Riporta sotto forma di elenco JSON di stringhe, una per riga e senza le righe vuote, la parte dei record che si apre con la riga contenente "Click '한국피부과학연구원' in" e si chiude con quella contenente "Action: point(546,188)", estremi inclusi.

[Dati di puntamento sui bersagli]
-*-
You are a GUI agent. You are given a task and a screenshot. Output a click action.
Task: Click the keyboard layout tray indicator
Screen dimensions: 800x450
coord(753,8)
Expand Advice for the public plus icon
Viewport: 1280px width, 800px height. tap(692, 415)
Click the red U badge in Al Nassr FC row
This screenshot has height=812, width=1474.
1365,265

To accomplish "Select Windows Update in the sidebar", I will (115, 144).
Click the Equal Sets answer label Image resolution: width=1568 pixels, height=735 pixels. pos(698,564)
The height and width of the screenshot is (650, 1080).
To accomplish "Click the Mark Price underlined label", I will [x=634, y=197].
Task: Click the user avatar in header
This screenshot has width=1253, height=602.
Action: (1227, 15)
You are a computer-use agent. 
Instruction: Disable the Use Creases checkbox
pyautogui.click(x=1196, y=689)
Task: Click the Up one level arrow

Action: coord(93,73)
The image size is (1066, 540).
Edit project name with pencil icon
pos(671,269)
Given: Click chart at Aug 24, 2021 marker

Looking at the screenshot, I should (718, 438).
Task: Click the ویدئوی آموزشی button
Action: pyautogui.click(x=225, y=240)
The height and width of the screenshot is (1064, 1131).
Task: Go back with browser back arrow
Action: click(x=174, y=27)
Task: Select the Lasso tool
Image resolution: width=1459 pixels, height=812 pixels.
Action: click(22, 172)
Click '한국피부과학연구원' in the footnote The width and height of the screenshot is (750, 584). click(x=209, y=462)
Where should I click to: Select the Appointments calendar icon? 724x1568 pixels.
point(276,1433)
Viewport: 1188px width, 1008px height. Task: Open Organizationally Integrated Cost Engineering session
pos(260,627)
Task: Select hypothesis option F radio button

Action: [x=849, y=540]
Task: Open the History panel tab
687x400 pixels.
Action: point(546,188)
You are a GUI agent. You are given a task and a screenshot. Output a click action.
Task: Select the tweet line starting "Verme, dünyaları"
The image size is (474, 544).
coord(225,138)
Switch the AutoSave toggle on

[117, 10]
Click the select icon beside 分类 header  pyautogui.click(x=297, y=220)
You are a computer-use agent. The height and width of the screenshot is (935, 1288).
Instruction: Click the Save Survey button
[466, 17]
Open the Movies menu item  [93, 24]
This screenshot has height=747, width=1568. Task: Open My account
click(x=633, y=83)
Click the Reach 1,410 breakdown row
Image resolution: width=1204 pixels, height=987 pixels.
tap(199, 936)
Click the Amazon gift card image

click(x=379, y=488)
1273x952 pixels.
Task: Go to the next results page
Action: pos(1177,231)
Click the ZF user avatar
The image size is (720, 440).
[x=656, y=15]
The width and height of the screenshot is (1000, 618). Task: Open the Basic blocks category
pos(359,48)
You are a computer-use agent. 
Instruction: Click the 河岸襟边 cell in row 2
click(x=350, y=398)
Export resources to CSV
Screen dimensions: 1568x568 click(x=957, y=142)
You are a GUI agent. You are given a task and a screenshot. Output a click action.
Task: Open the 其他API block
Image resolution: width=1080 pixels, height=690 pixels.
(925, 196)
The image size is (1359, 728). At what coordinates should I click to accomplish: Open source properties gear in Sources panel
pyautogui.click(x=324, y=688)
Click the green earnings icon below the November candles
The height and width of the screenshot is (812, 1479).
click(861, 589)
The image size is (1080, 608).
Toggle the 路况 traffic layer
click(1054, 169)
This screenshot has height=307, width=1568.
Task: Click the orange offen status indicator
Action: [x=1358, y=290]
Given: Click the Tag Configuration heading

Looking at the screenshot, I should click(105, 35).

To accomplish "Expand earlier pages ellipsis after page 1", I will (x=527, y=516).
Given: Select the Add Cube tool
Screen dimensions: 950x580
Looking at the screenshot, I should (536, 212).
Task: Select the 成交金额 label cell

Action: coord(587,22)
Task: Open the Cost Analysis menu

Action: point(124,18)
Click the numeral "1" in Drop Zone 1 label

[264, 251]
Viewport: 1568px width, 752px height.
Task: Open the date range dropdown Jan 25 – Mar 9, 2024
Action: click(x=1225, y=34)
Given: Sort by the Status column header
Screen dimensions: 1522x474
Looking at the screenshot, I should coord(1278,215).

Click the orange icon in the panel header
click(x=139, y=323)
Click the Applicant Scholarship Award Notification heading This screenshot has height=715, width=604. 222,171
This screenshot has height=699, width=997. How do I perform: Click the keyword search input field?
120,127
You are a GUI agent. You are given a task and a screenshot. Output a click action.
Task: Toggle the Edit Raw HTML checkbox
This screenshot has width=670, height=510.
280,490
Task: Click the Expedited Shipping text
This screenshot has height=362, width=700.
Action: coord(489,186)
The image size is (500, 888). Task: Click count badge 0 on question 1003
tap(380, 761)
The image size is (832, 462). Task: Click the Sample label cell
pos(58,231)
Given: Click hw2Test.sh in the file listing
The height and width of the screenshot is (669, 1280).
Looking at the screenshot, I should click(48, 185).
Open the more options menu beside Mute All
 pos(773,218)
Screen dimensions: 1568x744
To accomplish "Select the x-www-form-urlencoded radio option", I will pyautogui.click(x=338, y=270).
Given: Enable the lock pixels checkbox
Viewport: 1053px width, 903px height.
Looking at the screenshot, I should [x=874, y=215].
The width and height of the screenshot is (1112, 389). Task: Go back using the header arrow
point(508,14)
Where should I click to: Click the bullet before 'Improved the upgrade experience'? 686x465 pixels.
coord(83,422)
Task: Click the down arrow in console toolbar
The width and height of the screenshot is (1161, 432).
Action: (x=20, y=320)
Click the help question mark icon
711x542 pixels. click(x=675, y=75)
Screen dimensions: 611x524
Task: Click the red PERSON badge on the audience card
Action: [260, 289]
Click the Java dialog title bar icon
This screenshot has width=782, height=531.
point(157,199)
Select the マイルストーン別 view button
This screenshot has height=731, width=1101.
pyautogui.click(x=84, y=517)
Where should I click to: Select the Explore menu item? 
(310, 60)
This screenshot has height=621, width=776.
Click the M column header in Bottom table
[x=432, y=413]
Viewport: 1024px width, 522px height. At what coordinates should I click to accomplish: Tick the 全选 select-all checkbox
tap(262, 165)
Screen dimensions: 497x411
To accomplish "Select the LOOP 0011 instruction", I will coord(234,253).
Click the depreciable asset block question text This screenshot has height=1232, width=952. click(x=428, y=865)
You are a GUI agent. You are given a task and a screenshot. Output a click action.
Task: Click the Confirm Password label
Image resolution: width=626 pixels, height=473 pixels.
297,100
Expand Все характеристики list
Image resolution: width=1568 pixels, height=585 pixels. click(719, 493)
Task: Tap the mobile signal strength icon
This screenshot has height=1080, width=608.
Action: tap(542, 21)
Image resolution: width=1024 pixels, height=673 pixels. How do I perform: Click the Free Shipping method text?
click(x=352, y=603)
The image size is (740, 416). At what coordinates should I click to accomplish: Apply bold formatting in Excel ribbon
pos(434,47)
-*-
- _Risposta al compito_
[
  "Click '한국피부과학연구원' in the footnote The width and height of the screenshot is (750, 584). click(x=209, y=462)",
  "Where should I click to: Select the Appointments calendar icon? 724x1568 pixels.",
  "point(276,1433)",
  "Viewport: 1188px width, 1008px height. Task: Open Organizationally Integrated Cost Engineering session",
  "pos(260,627)",
  "Task: Select hypothesis option F radio button",
  "Action: [x=849, y=540]",
  "Task: Open the History panel tab",
  "687x400 pixels.",
  "Action: point(546,188)"
]